* **Görev**
Lütfen "Locate an element on the screen. This" ifadesini içeren satır ile "center [1062, 28]." ifadesini içeren satır arasındaki satırları, bu iki satır da dahil, "Locate an element on the screen" yerine "Find an element on the screen" koyarak yeniden yazın. Geri kalan her şey aynen kalsın.

[Veri kümesi alıntıları]
==================================================

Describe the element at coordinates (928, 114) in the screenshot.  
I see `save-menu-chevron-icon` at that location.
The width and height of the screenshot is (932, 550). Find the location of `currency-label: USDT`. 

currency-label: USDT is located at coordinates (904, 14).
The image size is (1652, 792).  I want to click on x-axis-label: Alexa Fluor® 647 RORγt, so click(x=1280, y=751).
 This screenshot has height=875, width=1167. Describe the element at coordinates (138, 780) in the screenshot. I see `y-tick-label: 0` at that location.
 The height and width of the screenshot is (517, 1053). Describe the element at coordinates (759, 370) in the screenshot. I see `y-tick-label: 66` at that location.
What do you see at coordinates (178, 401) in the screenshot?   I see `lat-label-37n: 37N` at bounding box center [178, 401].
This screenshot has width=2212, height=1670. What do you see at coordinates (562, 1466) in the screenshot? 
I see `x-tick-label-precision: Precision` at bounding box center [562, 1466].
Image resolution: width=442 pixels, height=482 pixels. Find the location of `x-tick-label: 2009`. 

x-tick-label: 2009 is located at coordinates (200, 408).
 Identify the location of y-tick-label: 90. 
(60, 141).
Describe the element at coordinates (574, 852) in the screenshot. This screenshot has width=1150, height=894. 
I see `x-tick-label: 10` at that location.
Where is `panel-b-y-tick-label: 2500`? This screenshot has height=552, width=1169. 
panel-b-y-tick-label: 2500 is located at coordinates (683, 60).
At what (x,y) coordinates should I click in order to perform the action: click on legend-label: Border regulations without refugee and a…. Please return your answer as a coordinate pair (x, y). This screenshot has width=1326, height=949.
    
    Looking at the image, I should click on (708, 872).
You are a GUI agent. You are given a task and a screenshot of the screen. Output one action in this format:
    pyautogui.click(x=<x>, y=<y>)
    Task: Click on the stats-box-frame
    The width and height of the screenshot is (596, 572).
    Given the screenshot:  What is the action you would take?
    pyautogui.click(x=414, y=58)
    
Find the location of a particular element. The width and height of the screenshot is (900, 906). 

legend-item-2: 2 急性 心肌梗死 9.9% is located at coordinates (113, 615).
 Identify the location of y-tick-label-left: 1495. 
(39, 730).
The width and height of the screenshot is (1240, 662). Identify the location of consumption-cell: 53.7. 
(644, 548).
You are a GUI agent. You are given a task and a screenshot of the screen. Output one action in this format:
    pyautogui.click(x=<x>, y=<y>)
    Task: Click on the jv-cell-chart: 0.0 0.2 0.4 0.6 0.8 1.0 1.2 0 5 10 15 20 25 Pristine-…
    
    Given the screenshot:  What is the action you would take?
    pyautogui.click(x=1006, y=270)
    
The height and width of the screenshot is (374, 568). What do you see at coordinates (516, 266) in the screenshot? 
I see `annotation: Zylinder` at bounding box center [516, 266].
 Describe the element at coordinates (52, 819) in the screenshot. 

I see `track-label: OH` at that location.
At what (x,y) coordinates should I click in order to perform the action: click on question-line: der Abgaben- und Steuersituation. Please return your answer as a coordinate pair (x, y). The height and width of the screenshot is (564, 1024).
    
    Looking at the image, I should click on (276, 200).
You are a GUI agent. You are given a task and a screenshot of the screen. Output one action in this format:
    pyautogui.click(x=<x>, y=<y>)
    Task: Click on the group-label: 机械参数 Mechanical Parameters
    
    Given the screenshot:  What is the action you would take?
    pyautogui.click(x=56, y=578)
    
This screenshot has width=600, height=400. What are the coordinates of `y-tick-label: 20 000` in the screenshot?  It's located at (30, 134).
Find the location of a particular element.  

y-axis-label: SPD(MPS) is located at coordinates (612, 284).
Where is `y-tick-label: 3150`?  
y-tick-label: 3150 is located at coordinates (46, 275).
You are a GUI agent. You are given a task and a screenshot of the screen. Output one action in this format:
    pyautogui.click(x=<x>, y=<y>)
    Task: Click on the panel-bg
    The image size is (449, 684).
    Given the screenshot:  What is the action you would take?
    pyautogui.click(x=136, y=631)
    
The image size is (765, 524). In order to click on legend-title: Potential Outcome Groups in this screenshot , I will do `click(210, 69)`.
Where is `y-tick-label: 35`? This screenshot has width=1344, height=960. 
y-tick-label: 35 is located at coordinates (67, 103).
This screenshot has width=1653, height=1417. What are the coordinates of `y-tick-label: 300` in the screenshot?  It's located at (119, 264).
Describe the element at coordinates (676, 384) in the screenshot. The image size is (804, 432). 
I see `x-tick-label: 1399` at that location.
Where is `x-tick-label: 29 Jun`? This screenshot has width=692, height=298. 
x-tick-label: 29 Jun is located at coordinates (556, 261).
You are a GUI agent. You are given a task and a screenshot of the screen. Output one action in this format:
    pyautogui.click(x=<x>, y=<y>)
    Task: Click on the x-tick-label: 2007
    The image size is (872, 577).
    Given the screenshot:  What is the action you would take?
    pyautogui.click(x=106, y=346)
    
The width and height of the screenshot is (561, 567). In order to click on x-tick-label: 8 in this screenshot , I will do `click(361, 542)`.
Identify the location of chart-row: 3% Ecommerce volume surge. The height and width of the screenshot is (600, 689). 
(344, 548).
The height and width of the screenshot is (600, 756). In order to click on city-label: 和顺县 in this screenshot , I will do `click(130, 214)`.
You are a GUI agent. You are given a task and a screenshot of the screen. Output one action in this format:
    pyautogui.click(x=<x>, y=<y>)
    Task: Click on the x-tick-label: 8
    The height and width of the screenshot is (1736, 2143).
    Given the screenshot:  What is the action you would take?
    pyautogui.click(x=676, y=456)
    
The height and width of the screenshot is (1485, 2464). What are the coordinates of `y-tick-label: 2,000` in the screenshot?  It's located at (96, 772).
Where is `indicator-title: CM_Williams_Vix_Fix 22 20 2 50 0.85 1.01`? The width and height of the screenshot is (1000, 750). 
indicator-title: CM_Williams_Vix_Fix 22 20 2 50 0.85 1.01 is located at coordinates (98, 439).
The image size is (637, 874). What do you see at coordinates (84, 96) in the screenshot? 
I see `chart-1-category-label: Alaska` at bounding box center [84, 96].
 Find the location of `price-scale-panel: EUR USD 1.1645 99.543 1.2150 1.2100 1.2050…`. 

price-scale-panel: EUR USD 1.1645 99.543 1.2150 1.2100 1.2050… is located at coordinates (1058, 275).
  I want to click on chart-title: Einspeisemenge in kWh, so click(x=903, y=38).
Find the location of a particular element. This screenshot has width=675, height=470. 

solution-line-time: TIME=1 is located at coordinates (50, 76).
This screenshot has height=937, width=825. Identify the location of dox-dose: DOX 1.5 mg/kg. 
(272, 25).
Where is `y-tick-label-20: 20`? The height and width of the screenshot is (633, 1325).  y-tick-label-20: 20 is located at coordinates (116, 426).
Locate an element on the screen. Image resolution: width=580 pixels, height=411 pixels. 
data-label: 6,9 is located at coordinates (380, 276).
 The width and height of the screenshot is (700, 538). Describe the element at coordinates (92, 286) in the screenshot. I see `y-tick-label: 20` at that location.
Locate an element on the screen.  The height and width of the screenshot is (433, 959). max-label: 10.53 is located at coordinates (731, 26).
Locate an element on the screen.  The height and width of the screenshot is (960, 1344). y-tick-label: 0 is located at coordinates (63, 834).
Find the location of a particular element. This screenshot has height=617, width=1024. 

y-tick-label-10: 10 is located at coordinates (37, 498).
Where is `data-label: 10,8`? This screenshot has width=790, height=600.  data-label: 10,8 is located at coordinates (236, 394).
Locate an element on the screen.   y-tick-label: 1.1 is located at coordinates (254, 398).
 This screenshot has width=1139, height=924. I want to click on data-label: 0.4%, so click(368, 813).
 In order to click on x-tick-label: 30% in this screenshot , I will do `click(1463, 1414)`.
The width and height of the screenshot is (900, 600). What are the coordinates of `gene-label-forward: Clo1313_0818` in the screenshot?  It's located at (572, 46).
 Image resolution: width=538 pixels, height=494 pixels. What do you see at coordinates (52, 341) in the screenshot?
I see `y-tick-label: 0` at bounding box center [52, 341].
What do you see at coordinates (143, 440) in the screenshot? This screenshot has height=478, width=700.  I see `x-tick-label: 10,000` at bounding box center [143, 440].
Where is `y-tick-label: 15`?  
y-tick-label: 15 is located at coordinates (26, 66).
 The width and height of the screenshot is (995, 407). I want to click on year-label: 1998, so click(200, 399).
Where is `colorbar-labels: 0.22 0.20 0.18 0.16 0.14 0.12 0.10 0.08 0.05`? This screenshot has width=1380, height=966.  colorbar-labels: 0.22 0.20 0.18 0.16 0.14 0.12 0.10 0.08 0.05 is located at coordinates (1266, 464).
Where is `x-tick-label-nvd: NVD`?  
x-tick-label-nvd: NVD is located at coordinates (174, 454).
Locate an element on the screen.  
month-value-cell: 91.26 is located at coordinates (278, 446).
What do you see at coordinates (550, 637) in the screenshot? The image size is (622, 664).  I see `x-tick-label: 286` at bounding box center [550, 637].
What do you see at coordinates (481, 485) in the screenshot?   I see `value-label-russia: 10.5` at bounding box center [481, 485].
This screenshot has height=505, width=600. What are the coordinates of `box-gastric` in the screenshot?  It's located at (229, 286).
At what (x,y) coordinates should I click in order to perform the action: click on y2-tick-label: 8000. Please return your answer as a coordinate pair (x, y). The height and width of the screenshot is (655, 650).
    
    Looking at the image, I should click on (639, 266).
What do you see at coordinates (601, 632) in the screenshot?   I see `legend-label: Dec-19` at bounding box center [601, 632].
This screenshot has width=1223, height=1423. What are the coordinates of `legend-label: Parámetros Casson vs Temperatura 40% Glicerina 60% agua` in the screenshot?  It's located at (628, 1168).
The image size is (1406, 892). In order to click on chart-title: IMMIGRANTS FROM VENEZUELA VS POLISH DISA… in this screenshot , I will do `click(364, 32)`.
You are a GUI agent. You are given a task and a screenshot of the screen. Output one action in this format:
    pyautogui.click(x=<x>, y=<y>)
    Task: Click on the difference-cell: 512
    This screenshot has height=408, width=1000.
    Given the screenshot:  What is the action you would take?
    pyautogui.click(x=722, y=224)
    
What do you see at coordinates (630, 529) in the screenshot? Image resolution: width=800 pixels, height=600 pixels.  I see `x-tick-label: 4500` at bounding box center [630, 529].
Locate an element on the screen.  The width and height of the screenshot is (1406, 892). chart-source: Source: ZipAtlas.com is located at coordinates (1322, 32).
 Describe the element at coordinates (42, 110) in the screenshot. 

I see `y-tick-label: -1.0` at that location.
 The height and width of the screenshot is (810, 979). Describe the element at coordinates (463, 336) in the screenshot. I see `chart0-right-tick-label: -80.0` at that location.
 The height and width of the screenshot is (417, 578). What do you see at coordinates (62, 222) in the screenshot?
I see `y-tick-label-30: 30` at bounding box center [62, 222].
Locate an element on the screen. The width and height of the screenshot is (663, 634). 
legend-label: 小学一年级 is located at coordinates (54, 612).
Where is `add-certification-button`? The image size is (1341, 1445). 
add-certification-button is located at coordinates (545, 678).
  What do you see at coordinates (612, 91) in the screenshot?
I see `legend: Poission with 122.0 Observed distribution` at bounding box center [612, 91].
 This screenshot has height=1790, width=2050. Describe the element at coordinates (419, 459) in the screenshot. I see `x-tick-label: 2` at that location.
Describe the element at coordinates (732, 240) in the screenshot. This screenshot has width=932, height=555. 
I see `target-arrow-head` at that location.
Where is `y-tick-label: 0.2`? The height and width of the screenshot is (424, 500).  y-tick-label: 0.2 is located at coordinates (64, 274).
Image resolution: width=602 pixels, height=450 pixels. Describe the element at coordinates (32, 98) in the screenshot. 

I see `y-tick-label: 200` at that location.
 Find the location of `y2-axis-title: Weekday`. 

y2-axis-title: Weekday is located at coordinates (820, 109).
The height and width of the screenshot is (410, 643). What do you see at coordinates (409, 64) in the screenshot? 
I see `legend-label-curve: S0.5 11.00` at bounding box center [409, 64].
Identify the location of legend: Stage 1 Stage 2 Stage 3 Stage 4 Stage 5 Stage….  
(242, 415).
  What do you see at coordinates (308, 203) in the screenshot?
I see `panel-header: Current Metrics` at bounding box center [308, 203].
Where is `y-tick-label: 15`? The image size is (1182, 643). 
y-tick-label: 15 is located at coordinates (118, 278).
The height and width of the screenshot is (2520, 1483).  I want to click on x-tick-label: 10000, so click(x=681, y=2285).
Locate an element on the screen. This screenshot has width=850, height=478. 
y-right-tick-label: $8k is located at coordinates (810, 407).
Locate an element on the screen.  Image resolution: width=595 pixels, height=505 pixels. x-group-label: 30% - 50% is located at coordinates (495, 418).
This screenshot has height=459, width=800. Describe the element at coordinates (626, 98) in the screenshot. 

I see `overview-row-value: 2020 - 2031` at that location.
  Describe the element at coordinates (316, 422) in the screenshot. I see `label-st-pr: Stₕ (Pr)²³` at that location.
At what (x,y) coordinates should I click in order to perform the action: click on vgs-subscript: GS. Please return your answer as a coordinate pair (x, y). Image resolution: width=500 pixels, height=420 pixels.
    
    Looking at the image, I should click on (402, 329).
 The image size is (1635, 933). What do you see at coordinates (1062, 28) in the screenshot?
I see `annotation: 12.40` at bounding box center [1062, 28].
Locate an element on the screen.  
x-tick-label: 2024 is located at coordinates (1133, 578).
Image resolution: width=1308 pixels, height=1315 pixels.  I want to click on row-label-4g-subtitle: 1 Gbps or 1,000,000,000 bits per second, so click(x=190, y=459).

==================================================

* **Görev Çıktısı**
Find an element on the screen. This screenshot has width=850, height=478. 
y-right-tick-label: $8k is located at coordinates (810, 407).
Find an element on the screen.  Image resolution: width=595 pixels, height=505 pixels. x-group-label: 30% - 50% is located at coordinates (495, 418).
This screenshot has height=459, width=800. Describe the element at coordinates (626, 98) in the screenshot. 

I see `overview-row-value: 2020 - 2031` at that location.
  Describe the element at coordinates (316, 422) in the screenshot. I see `label-st-pr: Stₕ (Pr)²³` at that location.
At what (x,y) coordinates should I click in order to perform the action: click on vgs-subscript: GS. Please return your answer as a coordinate pair (x, y). Image resolution: width=500 pixels, height=420 pixels.
    
    Looking at the image, I should click on (402, 329).
 The image size is (1635, 933). What do you see at coordinates (1062, 28) in the screenshot?
I see `annotation: 12.40` at bounding box center [1062, 28].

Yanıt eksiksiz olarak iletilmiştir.